**Data for review**:
-- -- --

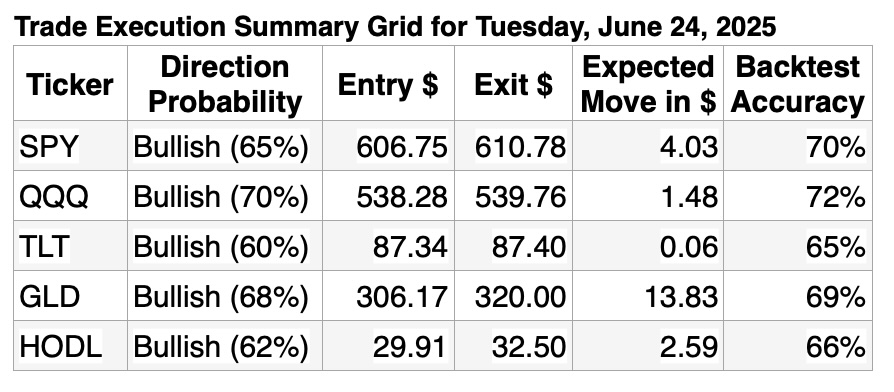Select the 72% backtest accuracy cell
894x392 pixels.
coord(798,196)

-- -- --

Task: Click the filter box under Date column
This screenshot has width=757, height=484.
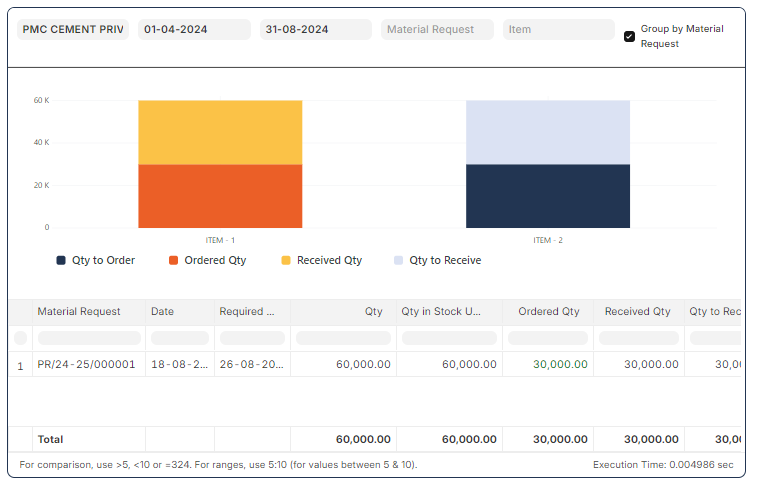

-- -- --

There is a run of lines above from the one with "Task: Click the filter box under Date column" to the one with "This screenshot has width=757, height=484."; print exactly that run, both ends included, and nothing else.

**Result of this task**:
Task: Click the filter box under Date column
This screenshot has width=757, height=484.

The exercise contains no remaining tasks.